The findings released on Wednesday are based on interviews with 59 veterans from 22 countries who have been deported or are fighting their deportation. Of those, 31 of were brought to the U.S. before the age of 10. Another 14 served in Vietnam, 11 during the Desert Storm era, and 13 after 9/11, according to the ACLU.
“The United States should not be deporting U.S. vets,” Jennie Pasquarella, director of immigrants’ rights for the ACLU of California, said Wednesday. “Rather than help them re-enter civilian life, the U.S. government turns its back on them and kicks them out.”
As a result, the veterans lack access to medical care they would have otherwise received in the U.S., in some cases leading to death, the ACLU alleges. In other cases, veterans who didn’t get their disability compensation and pension before they were deported weren’t able to get foreign medical assistance, the ACLU said.
The deportations have largely been a consequence of 1996 amendments to immigration laws that require detention and deportation for a wide range of crimes deemed “aggravated felonies,” and barred immigration judges from considering factors like military service for a possible second chance.
The now-defunct Secure Communities deportation program, which relied on partnerships between local police and federal immigration authorities, further compounded the issue.
Unlike veterans who are U.S. citizens, undocumented vets aren’t given second chances and go straight to deportation proceedings. About three-quarters of them can’t afford an attorney, which greatly hinders their chances of success.
Gillian Christensen, spokesperson for the Department of Homeland Security (DHS), said U.S. Immigration and Customs Enforcement (ICE) considers military service as a positive factor when deciding whether to try to deport someone.
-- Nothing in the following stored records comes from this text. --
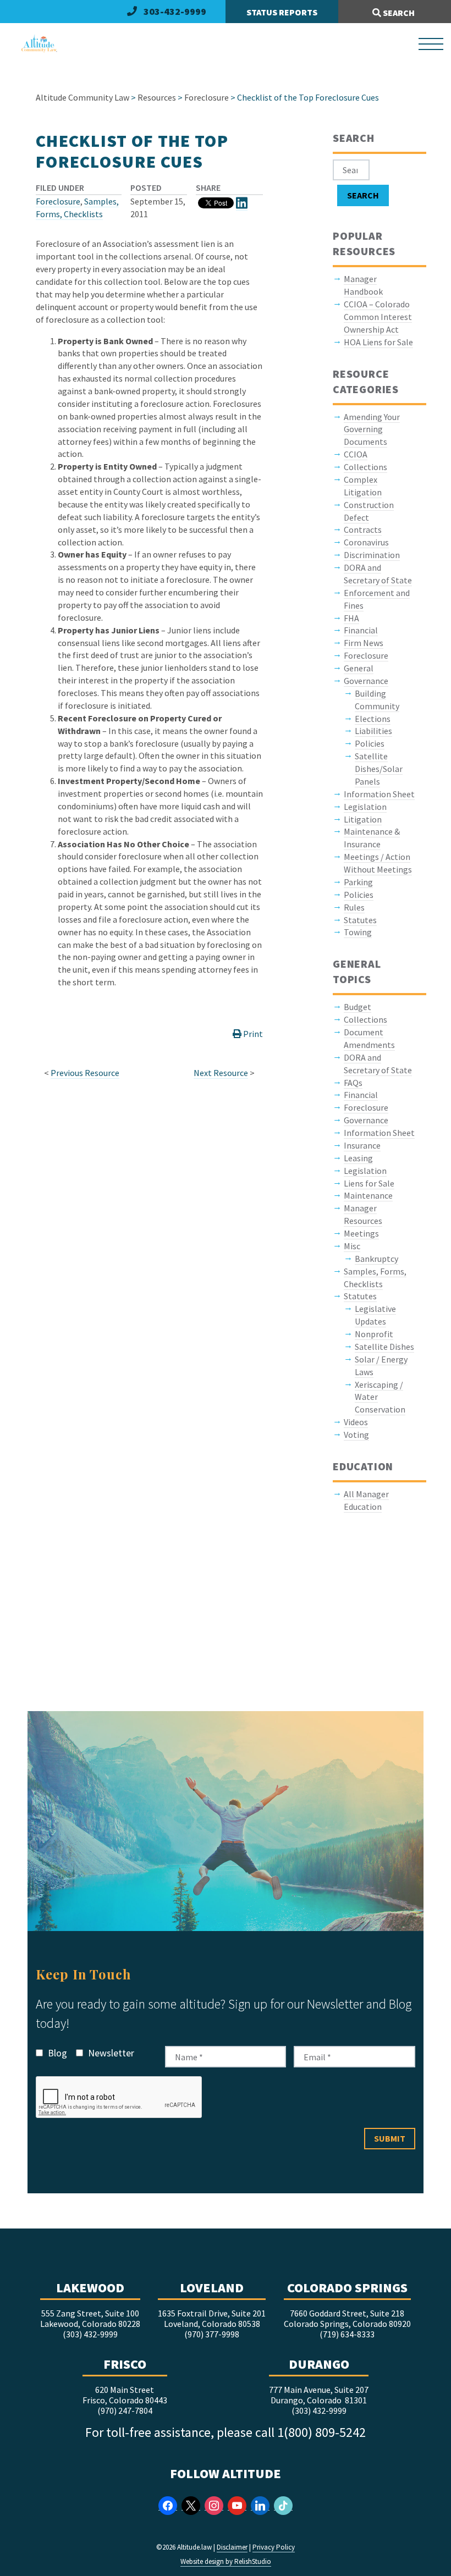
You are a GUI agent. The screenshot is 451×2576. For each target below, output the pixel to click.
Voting (356, 1434)
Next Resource (221, 1072)
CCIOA (355, 454)
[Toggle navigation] (431, 44)
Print (252, 1033)
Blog (56, 2053)
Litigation (363, 819)
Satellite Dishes (384, 1346)
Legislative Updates (375, 1315)
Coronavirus (366, 542)
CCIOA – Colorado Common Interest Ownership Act (378, 317)
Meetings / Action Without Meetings (378, 863)
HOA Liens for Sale (378, 342)
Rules (354, 907)
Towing (358, 931)
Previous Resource (85, 1072)
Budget (357, 1006)
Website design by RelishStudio (225, 2561)
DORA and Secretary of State (378, 574)
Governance (366, 680)
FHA (351, 618)
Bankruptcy (376, 1258)
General (358, 668)
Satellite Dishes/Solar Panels (379, 769)
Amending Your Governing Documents (372, 429)
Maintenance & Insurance (372, 838)
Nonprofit (374, 1333)
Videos (356, 1421)
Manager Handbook (363, 285)
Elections (373, 718)
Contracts (363, 529)
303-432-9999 (175, 11)
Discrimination (372, 554)
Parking (358, 881)
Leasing (358, 1157)
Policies (369, 743)
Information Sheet (379, 793)
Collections (365, 466)
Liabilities (373, 730)
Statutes (360, 919)
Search (398, 12)
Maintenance (368, 1195)
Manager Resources (363, 1214)
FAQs (353, 1082)
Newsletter (110, 2053)
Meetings (361, 1233)
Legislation (365, 806)
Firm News (363, 642)
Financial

“Still, and as the report acknowledges, applicable law requires ICE to mandatorily detain and process for removal individuals that have been convicted of aggravated felonies,” Christensen said in a statement. “ICE respects the service and sacrifice of those in military service, and is very deliberate in its review of cases involving veterans.”
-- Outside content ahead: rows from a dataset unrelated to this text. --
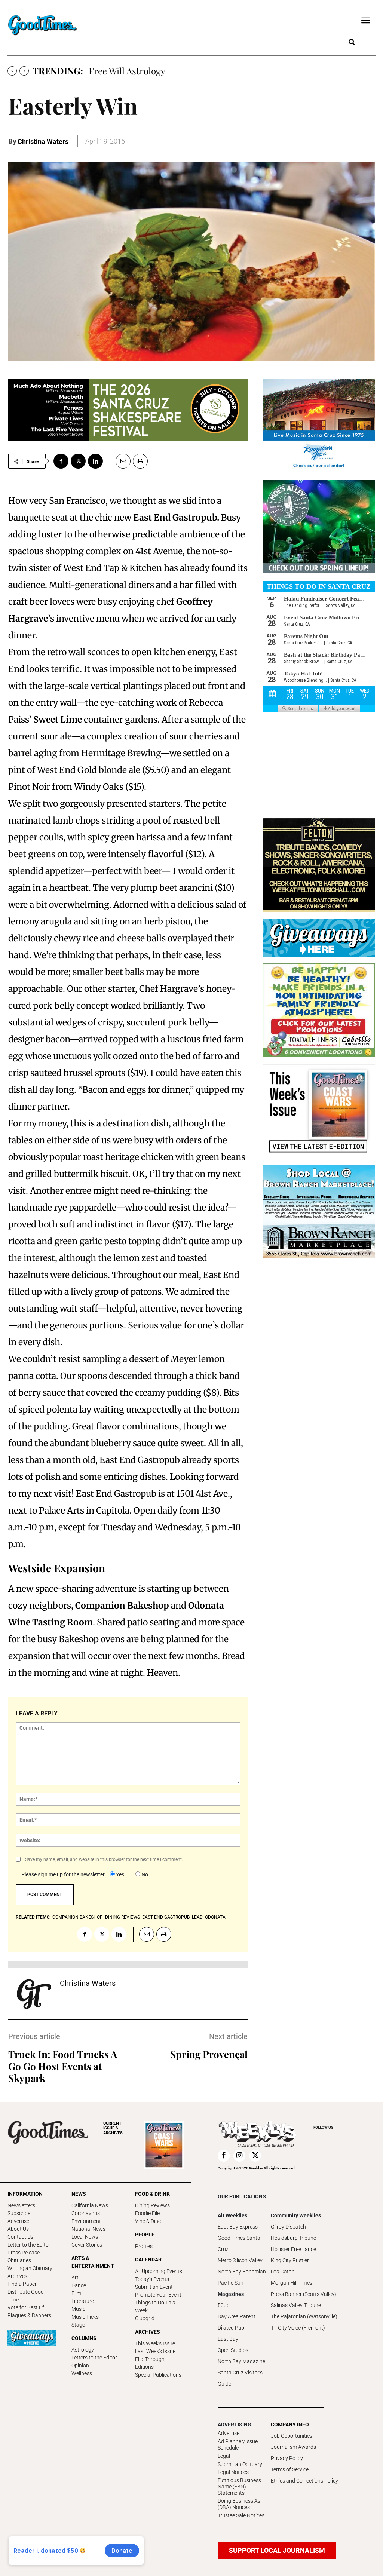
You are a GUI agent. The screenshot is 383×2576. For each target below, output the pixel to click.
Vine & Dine (148, 2221)
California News (89, 2205)
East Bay (228, 2339)
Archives (17, 2276)
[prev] (12, 71)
ICE doesn’t track deported vets, but U.S. Citizenship and Immigration Services (USCIS) is aware of some cases and is working with their attorneys, Christensen said.
One of the veterans interview for the report, Lance Corporal Daniel Torres, told the ACLU he joined the Marine Corps in 2007 when he was 21 after a recruiter used a fake birth certificate to enlist him. But after one tour of duty in Iraq, and before deploying to Afghanistan, he was discharged honorably in 2011 when the military discovered the fake document.
He then flew to France to join the French Foreign Legion, but was rejected because he had suffered hearing loss in Iraq. Undocumented and unable return to the U.S., Torres was forced to return to his native Tijuana.
“Green card veterans are being torn from their homes and families they are being treated as if they are disposable,” he told BuzzFeed News. “Their biggest fault is that they weren’t born on this side of the fence, this only makes their sacrifice and loyalty much more honorable.”
What Torres hadn’t known until it was too late was that he was eligible to become a U.S. citizen the minute he enlisted in the Marines under two provisions in the Immigration and Nationalist Act that allow service members and veterans to naturalize, which he eventually did in 2016 after five years in Mexico.
Even so, veterans who are able to apply have reported that they were unable to complete the process because paperwork didn’t reach them as they were redeployed, transferred, or because the government lost track of their applications.
In one case, Army Sgt. Arnaldo Giammarco, born in Italy and brought to the U.S. in 1960 at age 4, filed his naturalization application in 1982, but officials marked his application as “non-filed” because it was waiting for the resolution of a sexual assault charge that was later dismissed.
Years later he was deported following larceny and three drug possession convictions. He was deported to Italy in 2012 but filed a successful lawsuit to force the government to adjudicate his application. U.S. immigration officials have appealed the court’s ruling.